** start of Material provided **
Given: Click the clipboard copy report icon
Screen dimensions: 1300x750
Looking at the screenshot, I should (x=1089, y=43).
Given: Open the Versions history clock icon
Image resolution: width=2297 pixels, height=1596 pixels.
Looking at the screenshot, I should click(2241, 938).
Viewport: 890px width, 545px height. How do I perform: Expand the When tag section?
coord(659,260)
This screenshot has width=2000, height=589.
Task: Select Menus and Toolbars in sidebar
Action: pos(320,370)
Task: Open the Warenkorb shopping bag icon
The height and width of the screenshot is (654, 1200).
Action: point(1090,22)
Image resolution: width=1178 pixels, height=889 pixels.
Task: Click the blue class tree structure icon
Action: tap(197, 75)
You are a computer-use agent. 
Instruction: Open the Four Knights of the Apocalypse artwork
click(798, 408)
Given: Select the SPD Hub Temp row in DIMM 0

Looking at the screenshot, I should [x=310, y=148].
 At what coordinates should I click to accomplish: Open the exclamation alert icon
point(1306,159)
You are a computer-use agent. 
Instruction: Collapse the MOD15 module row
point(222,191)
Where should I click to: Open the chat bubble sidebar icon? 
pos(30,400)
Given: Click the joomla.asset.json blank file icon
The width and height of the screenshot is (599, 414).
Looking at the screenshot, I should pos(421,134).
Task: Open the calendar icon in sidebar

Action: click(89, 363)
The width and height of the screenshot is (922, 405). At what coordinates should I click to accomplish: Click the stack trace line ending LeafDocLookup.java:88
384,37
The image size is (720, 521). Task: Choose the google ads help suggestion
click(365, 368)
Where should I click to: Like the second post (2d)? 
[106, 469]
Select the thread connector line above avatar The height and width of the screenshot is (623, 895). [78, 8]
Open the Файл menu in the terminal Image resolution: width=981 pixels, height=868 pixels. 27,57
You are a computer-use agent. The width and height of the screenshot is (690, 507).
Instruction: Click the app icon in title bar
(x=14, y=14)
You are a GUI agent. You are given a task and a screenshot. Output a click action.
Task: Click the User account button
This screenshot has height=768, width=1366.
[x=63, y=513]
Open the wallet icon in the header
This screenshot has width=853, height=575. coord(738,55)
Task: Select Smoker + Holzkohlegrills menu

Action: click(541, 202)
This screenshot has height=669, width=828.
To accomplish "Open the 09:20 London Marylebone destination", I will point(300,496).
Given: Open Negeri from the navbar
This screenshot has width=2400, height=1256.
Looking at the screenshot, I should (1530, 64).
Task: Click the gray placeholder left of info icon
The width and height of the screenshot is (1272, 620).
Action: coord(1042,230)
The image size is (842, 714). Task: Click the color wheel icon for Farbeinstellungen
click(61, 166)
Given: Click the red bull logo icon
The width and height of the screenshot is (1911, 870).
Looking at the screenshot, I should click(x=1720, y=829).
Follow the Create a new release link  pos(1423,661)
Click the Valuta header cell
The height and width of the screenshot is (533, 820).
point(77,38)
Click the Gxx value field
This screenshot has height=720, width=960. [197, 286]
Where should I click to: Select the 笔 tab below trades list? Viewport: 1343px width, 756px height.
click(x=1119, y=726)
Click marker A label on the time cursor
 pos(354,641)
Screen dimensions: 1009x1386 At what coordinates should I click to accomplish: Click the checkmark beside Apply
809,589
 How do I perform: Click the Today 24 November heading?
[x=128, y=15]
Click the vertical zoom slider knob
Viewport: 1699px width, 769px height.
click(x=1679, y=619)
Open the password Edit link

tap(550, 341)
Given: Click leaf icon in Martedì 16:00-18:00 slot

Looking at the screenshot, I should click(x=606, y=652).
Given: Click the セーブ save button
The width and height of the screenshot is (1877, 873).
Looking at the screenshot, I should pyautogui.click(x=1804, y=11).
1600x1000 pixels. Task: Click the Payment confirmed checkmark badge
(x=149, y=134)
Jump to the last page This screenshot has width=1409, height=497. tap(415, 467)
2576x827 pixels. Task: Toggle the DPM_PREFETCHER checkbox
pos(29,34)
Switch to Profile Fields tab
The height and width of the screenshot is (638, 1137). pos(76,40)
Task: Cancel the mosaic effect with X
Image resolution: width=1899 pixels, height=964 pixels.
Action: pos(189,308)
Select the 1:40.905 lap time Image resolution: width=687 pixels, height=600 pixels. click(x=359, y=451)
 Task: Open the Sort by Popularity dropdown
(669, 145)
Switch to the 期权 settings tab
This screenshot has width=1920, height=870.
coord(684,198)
** end of Material provided **
Print these records again line for line, without changing anything.

Task output:
Given: Click the clipboard copy report icon
Screen dimensions: 1300x750
Looking at the screenshot, I should (x=1089, y=43).
Given: Open the Versions history clock icon
Image resolution: width=2297 pixels, height=1596 pixels.
Looking at the screenshot, I should click(2241, 938).
Viewport: 890px width, 545px height. How do I perform: Expand the When tag section?
coord(659,260)
This screenshot has width=2000, height=589.
Task: Select Menus and Toolbars in sidebar
Action: pos(320,370)
Task: Open the Warenkorb shopping bag icon
The height and width of the screenshot is (654, 1200).
Action: point(1090,22)
Image resolution: width=1178 pixels, height=889 pixels.
Task: Click the blue class tree structure icon
Action: tap(197, 75)
You are a computer-use agent. 
Instruction: Open the Four Knights of the Apocalypse artwork
click(798, 408)
Given: Select the SPD Hub Temp row in DIMM 0

Looking at the screenshot, I should [x=310, y=148].
 At what coordinates should I click to accomplish: Open the exclamation alert icon
point(1306,159)
You are a computer-use agent. 
Instruction: Collapse the MOD15 module row
point(222,191)
Where should I click to: Open the chat bubble sidebar icon? 
pos(30,400)
Given: Click the joomla.asset.json blank file icon
The width and height of the screenshot is (599, 414).
Looking at the screenshot, I should pos(421,134).
Task: Open the calendar icon in sidebar

Action: click(89, 363)
The width and height of the screenshot is (922, 405). At what coordinates should I click to accomplish: Click the stack trace line ending LeafDocLookup.java:88
384,37
The image size is (720, 521). Task: Choose the google ads help suggestion
click(365, 368)
Where should I click to: Like the second post (2d)? 
[106, 469]
Select the thread connector line above avatar The height and width of the screenshot is (623, 895). [78, 8]
Open the Файл menu in the terminal Image resolution: width=981 pixels, height=868 pixels. 27,57
You are a computer-use agent. The width and height of the screenshot is (690, 507).
Instruction: Click the app icon in title bar
(x=14, y=14)
You are a GUI agent. You are given a task and a screenshot. Output a click action.
Task: Click the User account button
This screenshot has height=768, width=1366.
[x=63, y=513]
Open the wallet icon in the header
This screenshot has width=853, height=575. coord(738,55)
Task: Select Smoker + Holzkohlegrills menu

Action: click(541, 202)
This screenshot has height=669, width=828.
To accomplish "Open the 09:20 London Marylebone destination", I will point(300,496).
Given: Open Negeri from the navbar
This screenshot has width=2400, height=1256.
Looking at the screenshot, I should (1530, 64).
Task: Click the gray placeholder left of info icon
The width and height of the screenshot is (1272, 620).
Action: coord(1042,230)
The image size is (842, 714). Task: Click the color wheel icon for Farbeinstellungen
click(61, 166)
Given: Click the red bull logo icon
The width and height of the screenshot is (1911, 870).
Looking at the screenshot, I should click(x=1720, y=829).
Follow the Create a new release link  pos(1423,661)
Click the Valuta header cell
The height and width of the screenshot is (533, 820).
point(77,38)
Click the Gxx value field
This screenshot has height=720, width=960. [197, 286]
Where should I click to: Select the 笔 tab below trades list? Viewport: 1343px width, 756px height.
click(x=1119, y=726)
Click marker A label on the time cursor
 pos(354,641)
Screen dimensions: 1009x1386 At what coordinates should I click to accomplish: Click the checkmark beside Apply
809,589
 How do I perform: Click the Today 24 November heading?
[x=128, y=15]
Click the vertical zoom slider knob
Viewport: 1699px width, 769px height.
click(x=1679, y=619)
Open the password Edit link

tap(550, 341)
Given: Click leaf icon in Martedì 16:00-18:00 slot

Looking at the screenshot, I should click(x=606, y=652).
Given: Click the セーブ save button
The width and height of the screenshot is (1877, 873).
Looking at the screenshot, I should pyautogui.click(x=1804, y=11).
1600x1000 pixels. Task: Click the Payment confirmed checkmark badge
(x=149, y=134)
Jump to the last page This screenshot has width=1409, height=497. tap(415, 467)
2576x827 pixels. Task: Toggle the DPM_PREFETCHER checkbox
pos(29,34)
Switch to Profile Fields tab
The height and width of the screenshot is (638, 1137). pos(76,40)
Task: Cancel the mosaic effect with X
Image resolution: width=1899 pixels, height=964 pixels.
Action: pos(189,308)
Select the 1:40.905 lap time Image resolution: width=687 pixels, height=600 pixels. click(x=359, y=451)
 Task: Open the Sort by Popularity dropdown
(669, 145)
Switch to the 期权 settings tab
This screenshot has width=1920, height=870.
coord(684,198)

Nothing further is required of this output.